Beyin, bilgiyi işlemek için belki de hayal edilebilecek en karmaşık makinedir. Yönettiğiniz veri miktarı çok büyük. İç ve dış, bilinçli veya bilinçsiz herhangi bir olayın farkında olunması, ifade edilmesi ve uygun eylemle karşılık verilmesi gerekir. Ayrıca, zihnin daha yüksek faaliyetleri, beynin mantıksal detaylandırma, önceki deneyimlerle ilişkilendirme (bellek) ve muhakeme geliştirme ile ilgili farklı bölgeleri arasında bilgi transferini gerektirir. Hemen hemen tüm beyin hastalıkları ve hatta küçük kusurlar, beyinde bilgiyi yöneten altta yatan sistemin bozulmasıyla ilişkilendirilebilir.
Bilginin iletilmesi ve yönetilmesindeki ana oyuncular sinapslardır, dolayısıyla beyin bilgi işleme anlayışı, sinaptik işlevlerin tam olarak anlaşılmasını dışlayamaz. Bu makale, sinaptik iletimin altında yatan mekanizma hakkında bilgi sağlamakta ve en yaygın beyin sinaps tipini (glutamaterjik sinaps) örnek olarak kullanarak, bilginin iletimini ve yönetimini düzenleyen en ilgili mekanizmalardan bazılarını vurgulamaktadır.
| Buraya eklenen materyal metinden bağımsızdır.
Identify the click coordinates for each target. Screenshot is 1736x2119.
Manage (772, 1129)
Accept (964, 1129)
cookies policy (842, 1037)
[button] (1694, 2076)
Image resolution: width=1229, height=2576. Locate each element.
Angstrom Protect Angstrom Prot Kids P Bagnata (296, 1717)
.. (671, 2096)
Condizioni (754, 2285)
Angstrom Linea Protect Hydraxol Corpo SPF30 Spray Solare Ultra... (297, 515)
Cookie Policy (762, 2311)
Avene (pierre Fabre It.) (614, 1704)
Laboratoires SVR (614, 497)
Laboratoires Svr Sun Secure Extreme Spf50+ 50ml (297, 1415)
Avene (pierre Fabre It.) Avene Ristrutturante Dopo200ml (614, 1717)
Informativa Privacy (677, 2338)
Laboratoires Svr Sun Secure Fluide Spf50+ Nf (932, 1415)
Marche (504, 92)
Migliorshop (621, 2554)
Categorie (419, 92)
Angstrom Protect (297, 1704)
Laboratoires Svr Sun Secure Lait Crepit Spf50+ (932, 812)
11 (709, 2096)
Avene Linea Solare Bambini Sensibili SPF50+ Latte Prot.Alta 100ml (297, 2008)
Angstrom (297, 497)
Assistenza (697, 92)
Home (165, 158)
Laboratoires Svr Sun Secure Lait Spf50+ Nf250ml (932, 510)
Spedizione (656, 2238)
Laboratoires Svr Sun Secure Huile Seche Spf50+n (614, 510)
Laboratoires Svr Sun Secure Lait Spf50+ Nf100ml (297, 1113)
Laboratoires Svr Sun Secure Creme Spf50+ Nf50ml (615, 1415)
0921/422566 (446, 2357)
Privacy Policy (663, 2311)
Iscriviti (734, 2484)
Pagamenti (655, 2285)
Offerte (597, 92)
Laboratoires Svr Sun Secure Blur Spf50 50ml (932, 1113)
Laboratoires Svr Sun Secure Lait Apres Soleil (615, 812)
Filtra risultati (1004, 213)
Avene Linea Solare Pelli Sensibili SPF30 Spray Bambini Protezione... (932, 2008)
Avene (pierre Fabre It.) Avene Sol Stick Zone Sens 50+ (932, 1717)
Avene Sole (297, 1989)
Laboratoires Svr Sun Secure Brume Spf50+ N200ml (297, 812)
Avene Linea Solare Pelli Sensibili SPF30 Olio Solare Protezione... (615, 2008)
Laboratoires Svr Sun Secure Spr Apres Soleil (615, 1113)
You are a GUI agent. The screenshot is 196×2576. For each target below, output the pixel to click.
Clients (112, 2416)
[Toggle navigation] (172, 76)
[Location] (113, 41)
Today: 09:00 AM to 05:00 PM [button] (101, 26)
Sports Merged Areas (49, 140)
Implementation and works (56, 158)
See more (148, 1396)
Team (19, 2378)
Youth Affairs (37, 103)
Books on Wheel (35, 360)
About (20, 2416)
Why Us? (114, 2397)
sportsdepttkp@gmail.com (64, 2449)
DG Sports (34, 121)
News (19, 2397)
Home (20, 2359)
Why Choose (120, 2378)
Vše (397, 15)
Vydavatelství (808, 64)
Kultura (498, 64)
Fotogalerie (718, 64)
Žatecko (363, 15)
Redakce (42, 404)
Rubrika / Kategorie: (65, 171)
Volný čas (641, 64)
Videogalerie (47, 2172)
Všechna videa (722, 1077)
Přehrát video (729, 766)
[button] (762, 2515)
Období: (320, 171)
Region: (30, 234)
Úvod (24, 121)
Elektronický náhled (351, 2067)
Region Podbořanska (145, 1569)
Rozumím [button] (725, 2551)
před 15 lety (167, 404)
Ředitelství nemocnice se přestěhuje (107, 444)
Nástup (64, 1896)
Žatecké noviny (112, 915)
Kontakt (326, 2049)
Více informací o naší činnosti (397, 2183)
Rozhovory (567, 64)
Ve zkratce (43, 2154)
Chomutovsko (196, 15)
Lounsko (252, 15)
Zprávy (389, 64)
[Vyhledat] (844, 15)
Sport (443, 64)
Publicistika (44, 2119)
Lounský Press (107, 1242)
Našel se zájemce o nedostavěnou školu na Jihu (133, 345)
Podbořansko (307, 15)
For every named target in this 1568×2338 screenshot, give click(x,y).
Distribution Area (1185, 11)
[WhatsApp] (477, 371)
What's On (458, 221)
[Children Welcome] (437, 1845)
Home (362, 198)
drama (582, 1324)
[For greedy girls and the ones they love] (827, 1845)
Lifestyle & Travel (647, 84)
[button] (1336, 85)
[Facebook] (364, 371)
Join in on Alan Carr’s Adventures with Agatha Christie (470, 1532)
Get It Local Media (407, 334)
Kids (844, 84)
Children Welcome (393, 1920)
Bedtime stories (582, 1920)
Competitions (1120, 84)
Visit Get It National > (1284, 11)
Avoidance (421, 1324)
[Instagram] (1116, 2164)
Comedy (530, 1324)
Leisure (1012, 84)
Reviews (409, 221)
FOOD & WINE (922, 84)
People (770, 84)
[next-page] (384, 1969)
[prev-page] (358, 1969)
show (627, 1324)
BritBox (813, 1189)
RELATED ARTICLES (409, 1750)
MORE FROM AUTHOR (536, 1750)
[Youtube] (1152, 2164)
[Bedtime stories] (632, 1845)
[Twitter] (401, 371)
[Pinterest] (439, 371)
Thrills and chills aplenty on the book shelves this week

Beyin, çevreden ve vücudun içinden paralel olarak sürekli olarak bilgi evrimleştiren tüm bilgi işlem makinelerinin belki de en karmaşıkıdır. Elbette, araştırma düzeyi ne olursa olsun (moleküler düzeyden nörolojik ve psikolojik düzeye kadar), hemen hemen tüm nörobilim, doğrudan veya dolaylı olarak beyin bilgi işleme veya işlev bozukluğu ile ilgilenir. Bu makale, bilgi aktarımının bazı temel yönleri hakkında bilgi ve nöronlar arasındaki akışını kontrol etmenin karmaşıklığının bir örneğini sağlar.
Nöronlar, temel olarak göndermek ve almak için kullandıkları sinaptik bağlantılar yoluyla bilgi paylaşırlar. Birçok nöron arasındaki girdi-çıktı bağlantısı, sinir ağlarını ve tüm beyni çalıştıran sistemdir. O halde sinapslar, nöronlar arasında bilgi aktarımı için temel noktalardır, ancak daha sonra daha ayrıntılı olarak göreceğimiz gibi, aynı zamanda birincil bilgi kodlama sistemi ve artikülasyon sistemidir. Aktiviteleri, aslında, bir nöron tarafından başak dizileri biçiminde kodlanan bilgileri, presinaptik kodun postsinaptik temsilindeki ilk adım olarak tanımlayabileceğimiz bir postsinaptik potansiyeller zincirine (PSP’ler) dönüştürür. Presinaptik bir nöronun spike dizisini bir uyaranın temsili olarak düşünürsek, sinaptik düzeyde üretilen PSP’ler o uyaranın sinaptik temsili olacaktır.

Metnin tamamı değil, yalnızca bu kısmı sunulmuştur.